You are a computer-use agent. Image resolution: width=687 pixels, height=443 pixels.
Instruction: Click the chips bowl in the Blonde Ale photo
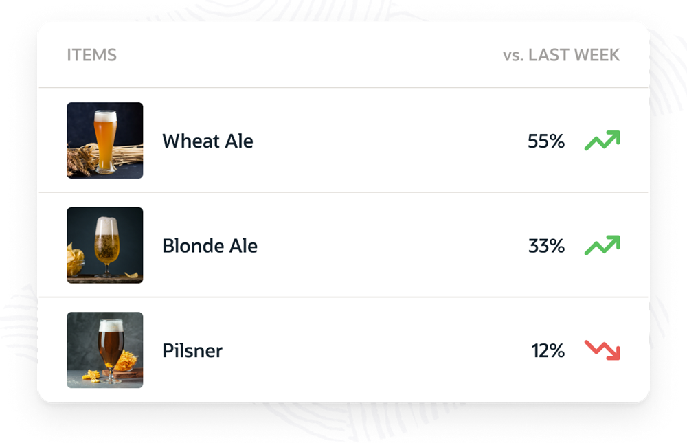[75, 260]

· · ·

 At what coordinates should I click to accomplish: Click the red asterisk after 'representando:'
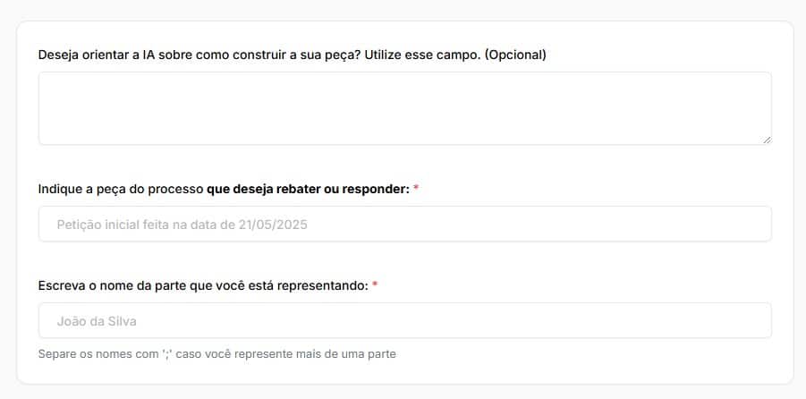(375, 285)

· · ·

■ **Your goal**
Find every line in the records above that contains the word "Click", with case counting, and copy each of those lines.

■ **Exercise result**
Instruction: Click the chips bowl in the Blonde Ale photo
 At what coordinates should I click to accomplish: Click the red asterisk after 'representando:'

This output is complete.